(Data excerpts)

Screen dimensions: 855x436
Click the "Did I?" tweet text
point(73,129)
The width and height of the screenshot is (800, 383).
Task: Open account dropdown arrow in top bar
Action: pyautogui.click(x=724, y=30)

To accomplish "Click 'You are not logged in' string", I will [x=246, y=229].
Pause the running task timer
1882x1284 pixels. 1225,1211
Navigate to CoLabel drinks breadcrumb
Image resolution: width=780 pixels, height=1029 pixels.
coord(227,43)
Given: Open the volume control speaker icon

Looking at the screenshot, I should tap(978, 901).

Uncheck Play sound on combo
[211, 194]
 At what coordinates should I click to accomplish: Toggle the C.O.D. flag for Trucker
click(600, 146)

_The task_: Without changing a word, write out each entry again.

_Response for this exercise_:
Screen dimensions: 855x436
Click the "Did I?" tweet text
point(73,129)
The width and height of the screenshot is (800, 383).
Task: Open account dropdown arrow in top bar
Action: pyautogui.click(x=724, y=30)

To accomplish "Click 'You are not logged in' string", I will [x=246, y=229].
Pause the running task timer
1882x1284 pixels. 1225,1211
Navigate to CoLabel drinks breadcrumb
Image resolution: width=780 pixels, height=1029 pixels.
coord(227,43)
Given: Open the volume control speaker icon

Looking at the screenshot, I should tap(978, 901).

Uncheck Play sound on combo
[211, 194]
 At what coordinates should I click to accomplish: Toggle the C.O.D. flag for Trucker
click(600, 146)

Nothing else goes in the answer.